Only two variants of SP1912 were identified, both 99 amino acids in length. With the exception of a subset of the Asian isolates, all study isolates possessed an SP1912 variant-1 with 100% amino acid identify to SP1912 TIGR4. Variant-2 was identified in 15% (11/76) of the Asian isolates, 2% (11/445) of the overall study population showed 97% identity to SP1912 TIGR4.

Twelve variants of SP2108 were identified, all 426 amino acids in length.
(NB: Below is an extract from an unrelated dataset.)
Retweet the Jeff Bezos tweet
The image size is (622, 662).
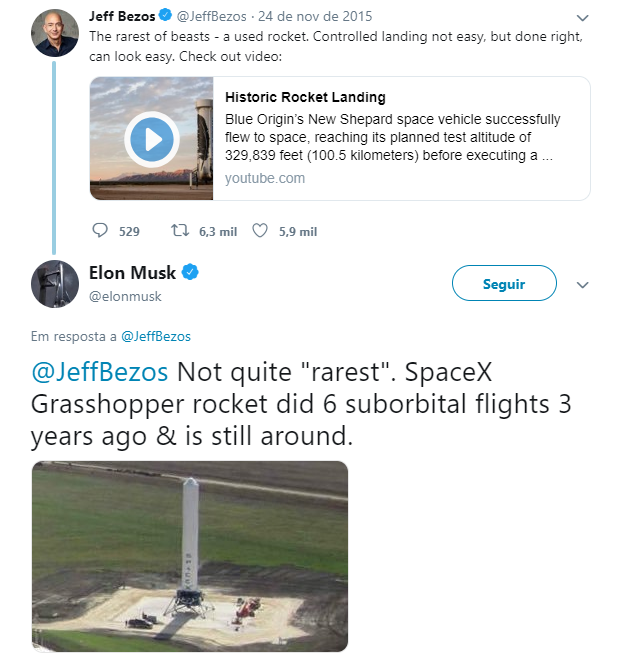pyautogui.click(x=180, y=231)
Variant-1 exhibited 100% identity to SP2108 TIGR4. All of the remaining variants exhibited above 99.3% identity to SP2108 TIGR4. SP2108 variant-1 was the most widely distributed variant, present in the African (82%. 272/332) and Asian (63%, 48/76) populations but not present in the European or South American isolates. Variant-3 was identified in the European (86%, 24/28) and South American (71%, 12/17) populations but not in any of the African or Asian.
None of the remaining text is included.